What needs to be done => Word for word, give again the line holding "安卓版 (1113, 1098)" and each line after it to the end of the listing below.

Source data =>
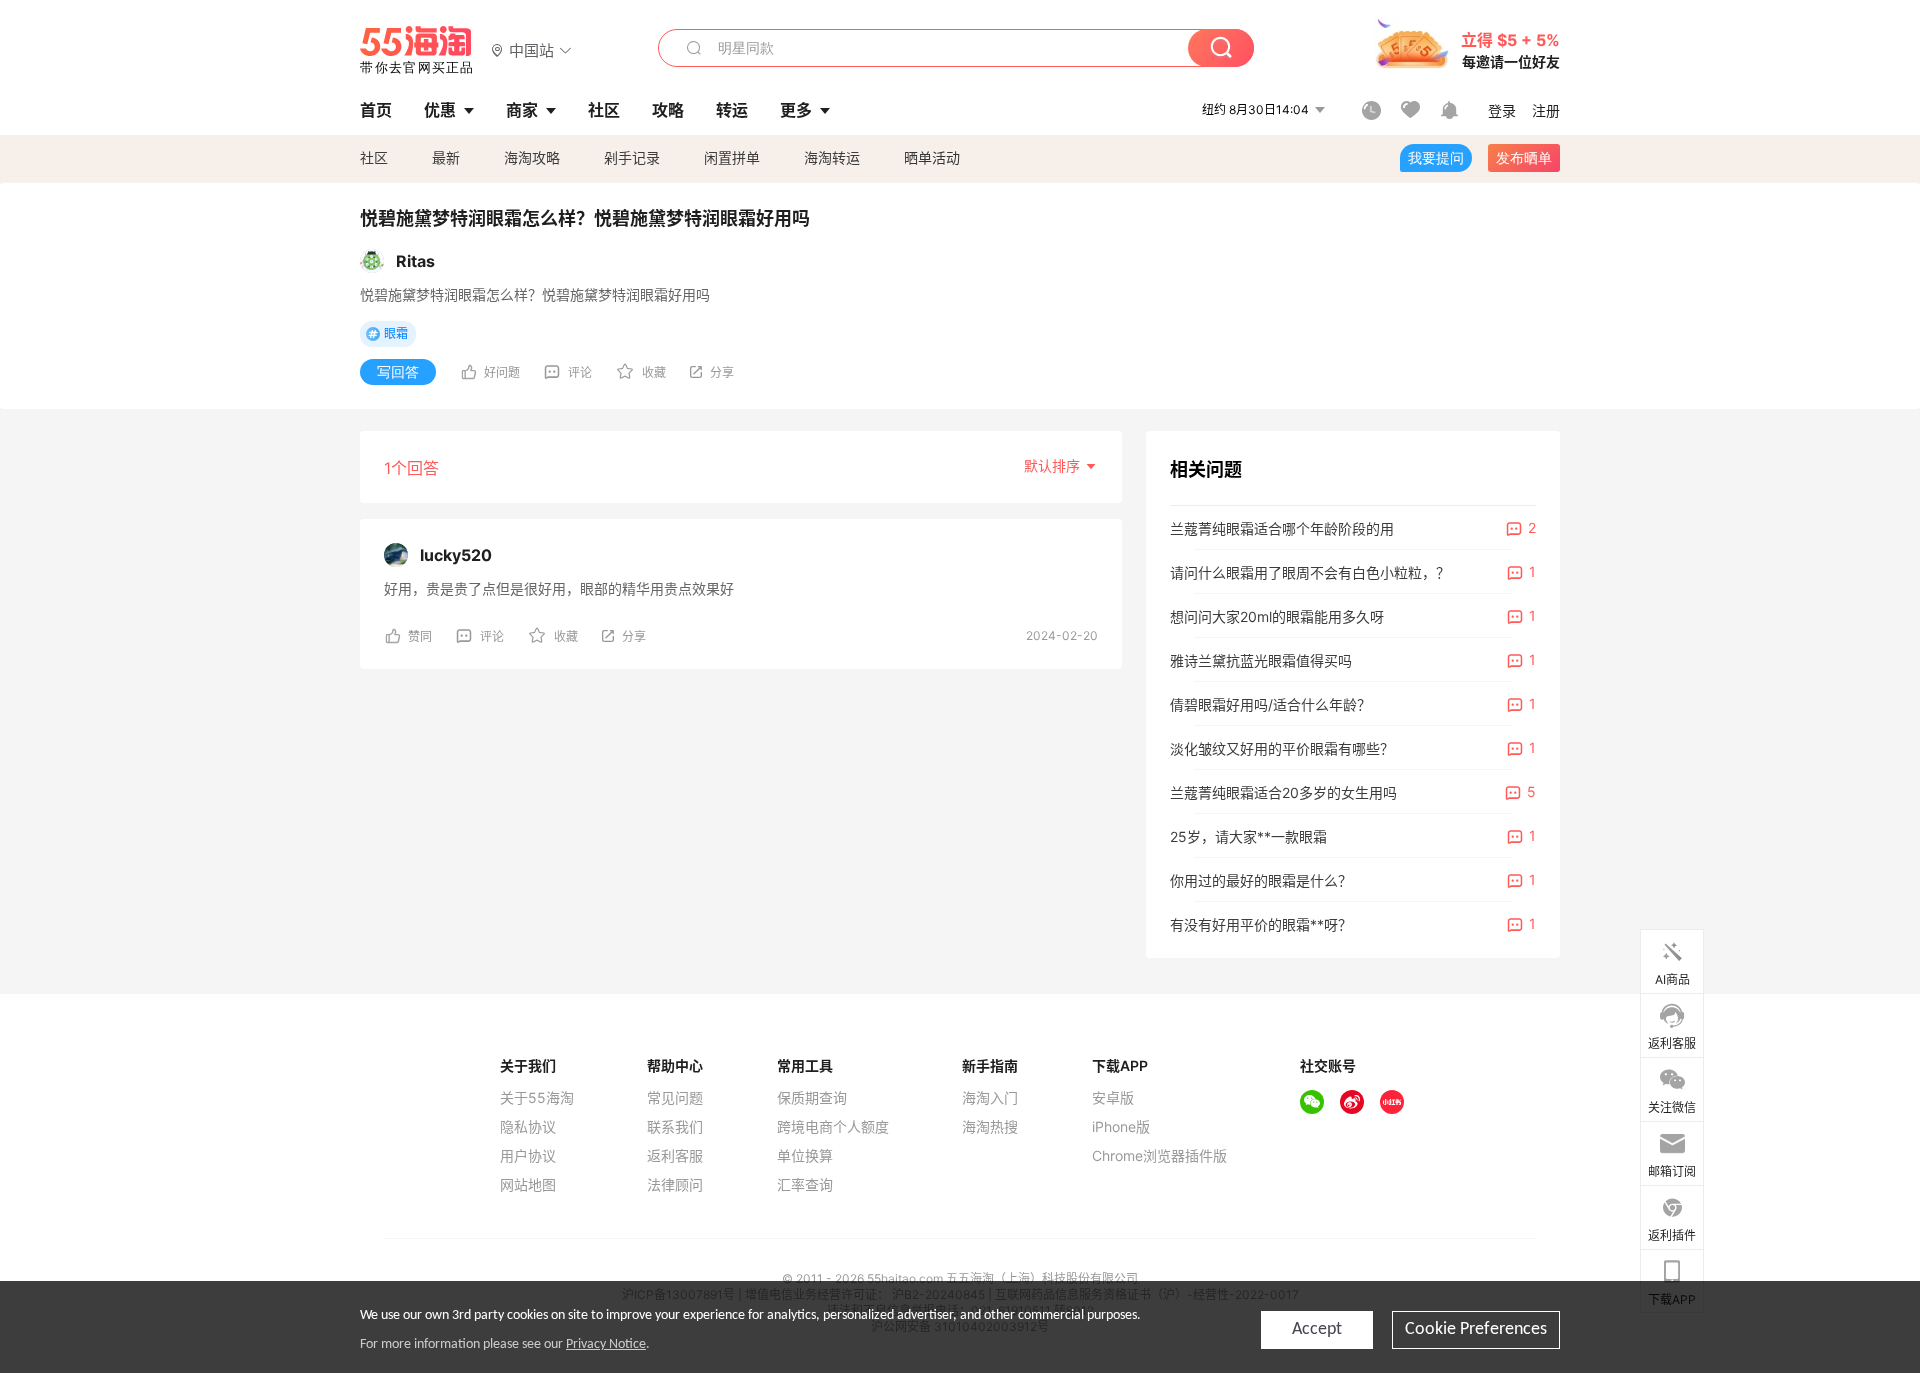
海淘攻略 (532, 157)
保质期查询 (812, 1098)
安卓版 (1113, 1098)
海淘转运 (832, 157)
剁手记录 (632, 157)
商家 (522, 110)
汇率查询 (805, 1185)
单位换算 (805, 1156)
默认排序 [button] (1054, 465)
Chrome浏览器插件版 (1159, 1156)
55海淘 (417, 50)
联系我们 (675, 1127)
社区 (374, 157)
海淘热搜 (990, 1127)
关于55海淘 (537, 1098)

Exercise response =>
安卓版 (1113, 1098)
海淘转运 (832, 157)
剁手记录 (632, 157)
商家 (522, 110)
汇率查询 (805, 1185)
单位换算 (805, 1156)
默认排序 [button] (1054, 465)
Chrome浏览器插件版 (1159, 1156)
55海淘 (417, 50)
联系我们 (675, 1127)
社区 (374, 157)
海淘热搜 (990, 1127)
关于55海淘 (537, 1098)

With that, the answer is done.